Task requirements ::
Print the records again, character for character.

Records for the task ::

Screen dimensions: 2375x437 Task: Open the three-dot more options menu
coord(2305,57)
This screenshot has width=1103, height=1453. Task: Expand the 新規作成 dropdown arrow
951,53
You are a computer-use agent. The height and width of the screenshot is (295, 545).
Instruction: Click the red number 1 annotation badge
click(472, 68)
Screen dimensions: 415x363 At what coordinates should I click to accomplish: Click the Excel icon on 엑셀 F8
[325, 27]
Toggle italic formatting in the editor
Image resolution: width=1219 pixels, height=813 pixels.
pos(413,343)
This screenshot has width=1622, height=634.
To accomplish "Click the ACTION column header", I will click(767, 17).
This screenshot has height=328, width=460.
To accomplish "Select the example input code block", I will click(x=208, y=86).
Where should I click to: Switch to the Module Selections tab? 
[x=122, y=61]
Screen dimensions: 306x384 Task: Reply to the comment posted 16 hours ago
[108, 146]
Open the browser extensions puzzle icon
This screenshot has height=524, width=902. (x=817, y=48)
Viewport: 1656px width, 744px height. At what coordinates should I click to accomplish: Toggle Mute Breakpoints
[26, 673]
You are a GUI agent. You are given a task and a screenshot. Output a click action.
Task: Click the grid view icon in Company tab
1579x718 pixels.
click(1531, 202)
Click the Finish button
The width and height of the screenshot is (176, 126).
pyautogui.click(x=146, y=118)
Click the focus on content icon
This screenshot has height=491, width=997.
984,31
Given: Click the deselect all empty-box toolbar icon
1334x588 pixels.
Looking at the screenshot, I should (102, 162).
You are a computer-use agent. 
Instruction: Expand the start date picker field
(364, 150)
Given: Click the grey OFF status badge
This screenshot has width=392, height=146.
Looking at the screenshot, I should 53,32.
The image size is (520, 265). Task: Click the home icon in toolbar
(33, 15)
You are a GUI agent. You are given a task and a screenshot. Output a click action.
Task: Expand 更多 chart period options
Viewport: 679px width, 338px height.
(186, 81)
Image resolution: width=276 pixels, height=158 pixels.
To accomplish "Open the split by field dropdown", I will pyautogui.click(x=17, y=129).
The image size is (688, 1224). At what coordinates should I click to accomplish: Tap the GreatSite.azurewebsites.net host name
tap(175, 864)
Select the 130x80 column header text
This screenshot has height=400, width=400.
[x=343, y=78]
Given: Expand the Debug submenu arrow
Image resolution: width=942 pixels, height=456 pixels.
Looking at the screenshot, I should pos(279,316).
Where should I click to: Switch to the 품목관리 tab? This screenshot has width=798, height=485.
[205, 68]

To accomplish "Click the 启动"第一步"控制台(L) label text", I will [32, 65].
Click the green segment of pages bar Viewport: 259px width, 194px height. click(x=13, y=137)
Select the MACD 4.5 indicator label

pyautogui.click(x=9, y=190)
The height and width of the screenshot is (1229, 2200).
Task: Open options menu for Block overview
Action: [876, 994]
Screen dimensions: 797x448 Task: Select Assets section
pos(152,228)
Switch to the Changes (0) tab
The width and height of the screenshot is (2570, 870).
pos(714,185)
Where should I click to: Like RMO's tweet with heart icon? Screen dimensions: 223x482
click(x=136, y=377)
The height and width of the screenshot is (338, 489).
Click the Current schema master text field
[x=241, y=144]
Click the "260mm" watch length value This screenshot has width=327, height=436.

Solution to the exercise ::
Screen dimensions: 2375x437 Task: Open the three-dot more options menu
coord(2305,57)
This screenshot has width=1103, height=1453. Task: Expand the 新規作成 dropdown arrow
951,53
You are a computer-use agent. The height and width of the screenshot is (295, 545).
Instruction: Click the red number 1 annotation badge
click(472, 68)
Screen dimensions: 415x363 At what coordinates should I click to accomplish: Click the Excel icon on 엑셀 F8
[325, 27]
Toggle italic formatting in the editor
Image resolution: width=1219 pixels, height=813 pixels.
pos(413,343)
This screenshot has width=1622, height=634.
To accomplish "Click the ACTION column header", I will click(767, 17).
This screenshot has height=328, width=460.
To accomplish "Select the example input code block", I will click(x=208, y=86).
Where should I click to: Switch to the Module Selections tab? 
[x=122, y=61]
Screen dimensions: 306x384 Task: Reply to the comment posted 16 hours ago
[108, 146]
Open the browser extensions puzzle icon
This screenshot has height=524, width=902. (x=817, y=48)
Viewport: 1656px width, 744px height. At what coordinates should I click to accomplish: Toggle Mute Breakpoints
[26, 673]
You are a GUI agent. You are given a task and a screenshot. Output a click action.
Task: Click the grid view icon in Company tab
1579x718 pixels.
click(1531, 202)
Click the Finish button
The width and height of the screenshot is (176, 126).
pyautogui.click(x=146, y=118)
Click the focus on content icon
This screenshot has height=491, width=997.
984,31
Given: Click the deselect all empty-box toolbar icon
1334x588 pixels.
Looking at the screenshot, I should (102, 162).
You are a computer-use agent. 
Instruction: Expand the start date picker field
(364, 150)
Given: Click the grey OFF status badge
This screenshot has width=392, height=146.
Looking at the screenshot, I should 53,32.
The image size is (520, 265). Task: Click the home icon in toolbar
(33, 15)
You are a GUI agent. You are given a task and a screenshot. Output a click action.
Task: Expand 更多 chart period options
Viewport: 679px width, 338px height.
(186, 81)
Image resolution: width=276 pixels, height=158 pixels.
To accomplish "Open the split by field dropdown", I will pyautogui.click(x=17, y=129).
The image size is (688, 1224). At what coordinates should I click to accomplish: Tap the GreatSite.azurewebsites.net host name
tap(175, 864)
Select the 130x80 column header text
This screenshot has height=400, width=400.
[x=343, y=78]
Given: Expand the Debug submenu arrow
Image resolution: width=942 pixels, height=456 pixels.
Looking at the screenshot, I should pos(279,316).
Where should I click to: Switch to the 품목관리 tab? This screenshot has width=798, height=485.
[205, 68]

To accomplish "Click the 启动"第一步"控制台(L) label text", I will [32, 65].
Click the green segment of pages bar Viewport: 259px width, 194px height. click(x=13, y=137)
Select the MACD 4.5 indicator label

pyautogui.click(x=9, y=190)
The height and width of the screenshot is (1229, 2200).
Task: Open options menu for Block overview
Action: [876, 994]
Screen dimensions: 797x448 Task: Select Assets section
pos(152,228)
Switch to the Changes (0) tab
The width and height of the screenshot is (2570, 870).
pos(714,185)
Where should I click to: Like RMO's tweet with heart icon? Screen dimensions: 223x482
click(x=136, y=377)
The height and width of the screenshot is (338, 489).
Click the Current schema master text field
[x=241, y=144]
Click the "260mm" watch length value This screenshot has width=327, height=436.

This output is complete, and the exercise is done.